# Task data:
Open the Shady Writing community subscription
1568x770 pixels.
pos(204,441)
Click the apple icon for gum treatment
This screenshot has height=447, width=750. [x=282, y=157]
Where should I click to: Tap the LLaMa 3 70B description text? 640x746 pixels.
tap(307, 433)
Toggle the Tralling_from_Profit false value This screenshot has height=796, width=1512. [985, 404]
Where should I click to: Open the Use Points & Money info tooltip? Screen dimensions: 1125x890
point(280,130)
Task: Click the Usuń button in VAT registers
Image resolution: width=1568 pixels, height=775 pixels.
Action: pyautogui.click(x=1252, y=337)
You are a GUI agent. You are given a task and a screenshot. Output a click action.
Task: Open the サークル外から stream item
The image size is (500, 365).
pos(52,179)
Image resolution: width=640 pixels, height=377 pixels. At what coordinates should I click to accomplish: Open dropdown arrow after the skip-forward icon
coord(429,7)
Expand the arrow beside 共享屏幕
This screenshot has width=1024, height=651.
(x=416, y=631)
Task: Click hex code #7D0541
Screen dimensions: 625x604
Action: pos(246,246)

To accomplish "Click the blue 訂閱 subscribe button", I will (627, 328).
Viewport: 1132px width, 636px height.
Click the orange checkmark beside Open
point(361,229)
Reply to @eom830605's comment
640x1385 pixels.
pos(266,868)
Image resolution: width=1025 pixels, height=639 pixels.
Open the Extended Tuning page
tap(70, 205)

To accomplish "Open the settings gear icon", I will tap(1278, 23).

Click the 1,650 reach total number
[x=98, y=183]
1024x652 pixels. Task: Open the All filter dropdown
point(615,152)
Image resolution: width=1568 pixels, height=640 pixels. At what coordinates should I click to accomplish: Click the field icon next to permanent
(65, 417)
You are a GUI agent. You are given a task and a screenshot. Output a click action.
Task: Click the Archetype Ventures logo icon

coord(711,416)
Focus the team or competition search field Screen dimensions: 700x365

# Task:
The answer should consist of every line above in which "will" appears.

# Answer space:
To accomplish "Click the blue 訂閱 subscribe button", I will (627, 328).
To accomplish "Open the settings gear icon", I will tap(1278, 23).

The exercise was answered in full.